With the implosion of GM and Chrysler, the Cadillac Ranch now looks more like the graveyard of American greatness – 10 tragic steel-and-glass tombstones marking the sorry demise of automaking as we know it.
"It's painful to think of it that way today. It's not what the Cadillac Ranch is supposed to say," says Stanley Marsh, 70, the famously eccentric Amarillo millionaire who bankrolled the landmark 35 years ago, conceiving, buying and planting the Caddies nose-first with the help of San Francisco art collective Ant Farm.
"We put it there as a public gesture to freedom, mobility and the open road. The Cadillac was the way to say it. And I like to think we got it exactly right – the cars tilt at the same angle as the Great Pyramids in Egypt."
Marsh, the self-proclaimed "son of a son of a very rich man," was telling his story in his office atop the tallest building in Amarillo, where the elevator doors open to reveal a sign announcing "The People's Republic of the 12th Floor."
It's the first clue this is not your typical Texan, let alone your typical Texan oil heir. He's a third-generation mogul who signs his name Stanley Marsh 3. The Roman III, he says, is just too pretentious.
Marsh, who describes himself as "far to the left of Barack Obama on almost every issue," says bluntly the president should be going after America's highest earners. The rich are too rich, in his view. He wants to see the tax pendulum swing back to favour the people sliding under the wheels of the great recession.
But the maker of the Cadillac Ranch also sees redemption in the hard times at hand. Beyond the pain, he anticipates "a great cleansing – and that's a good thing, a way for the country to leap forward again." Eventually.
It's easy to see where he's coming from, given the trail-blazing history of the car he so reveres. In 1915, the precision-engineered Cadillac set the standard for America's automotive future with the first V8 engine, topping out at 65 mph (105 km/h).

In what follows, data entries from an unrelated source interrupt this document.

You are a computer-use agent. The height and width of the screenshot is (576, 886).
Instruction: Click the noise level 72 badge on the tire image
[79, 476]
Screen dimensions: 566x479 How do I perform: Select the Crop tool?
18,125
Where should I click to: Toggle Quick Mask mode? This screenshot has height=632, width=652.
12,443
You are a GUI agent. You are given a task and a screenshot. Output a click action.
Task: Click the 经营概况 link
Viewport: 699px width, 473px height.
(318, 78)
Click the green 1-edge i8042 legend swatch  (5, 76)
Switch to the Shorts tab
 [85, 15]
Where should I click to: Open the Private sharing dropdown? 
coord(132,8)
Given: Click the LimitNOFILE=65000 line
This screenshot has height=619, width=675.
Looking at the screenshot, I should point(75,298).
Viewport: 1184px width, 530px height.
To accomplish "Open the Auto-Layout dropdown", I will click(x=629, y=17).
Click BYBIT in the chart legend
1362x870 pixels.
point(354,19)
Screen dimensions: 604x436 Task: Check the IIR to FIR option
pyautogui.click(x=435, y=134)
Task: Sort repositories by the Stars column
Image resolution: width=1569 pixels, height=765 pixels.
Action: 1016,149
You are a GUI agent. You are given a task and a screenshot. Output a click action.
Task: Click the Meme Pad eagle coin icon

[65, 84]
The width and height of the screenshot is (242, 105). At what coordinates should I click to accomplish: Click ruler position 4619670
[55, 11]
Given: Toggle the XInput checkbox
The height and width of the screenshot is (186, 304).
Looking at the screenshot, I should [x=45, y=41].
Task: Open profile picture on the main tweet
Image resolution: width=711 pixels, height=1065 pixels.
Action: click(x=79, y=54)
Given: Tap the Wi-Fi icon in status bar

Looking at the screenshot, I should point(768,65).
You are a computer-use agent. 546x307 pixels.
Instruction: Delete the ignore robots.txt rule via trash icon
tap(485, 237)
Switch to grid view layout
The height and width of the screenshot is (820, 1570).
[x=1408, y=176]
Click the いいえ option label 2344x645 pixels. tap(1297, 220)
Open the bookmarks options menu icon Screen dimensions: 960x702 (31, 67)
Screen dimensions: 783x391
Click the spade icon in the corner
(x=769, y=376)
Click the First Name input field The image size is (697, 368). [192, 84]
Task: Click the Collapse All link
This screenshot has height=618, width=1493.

That widely copied innovation suddenly meant Americans could go like the devil – much faster, in fact, than roads would allow. As the public clamoured for proper highways, lawmakers answered with the creation of Route 66, blazing the corridor from Chicago to Los Angeles, redefining American culture from the driver's seat.
Since overtaken by the interstate highway system, what's left of old Route 66 is today a connoisseurs-only corridor. But with a recent surge of satellite mapping, America's original Main Street is enjoying an afterlife, with international travellers making the pilgrimage – and many stopping to spray-paint messages of appreciation on Marsh's dead Cadillacs, a practice he tacitly encourages.
But clearly, America's love of the auto does not include a love of auto bailouts. A Gallup poll found that only one in four respondents approved of the U.S. government handouts to General Motors and Chrysler. And Ford, which has thus far declined emergency aid from Washington, reports a surge of positive public feedback, with more than half of Americans saying they are more likely to buy a Ford because the company is going it alone without taxpayer support.
Auto artifacts are studded along Route 66. In Weatherford, Okla., a signed letter from Henry Ford is framed at the homey Heartland Museum. It was a message from the golden age, praising the local dealership for its sales triumphs. Today, with the shuttering of so many car dealers, it reads like satire.
Still, hunkered down in Amarillo, the owner of the Cadillac Ranch remains an optimist; he believes the American dream will thrive despite GM crashing into bankruptcy, the banks foundering and the housing market starving for buyers.
"I think America is going to do just fine," Marsh asserts. "We've still got our freedom and as long as people all over the world want to be part of it, we're bound to recover."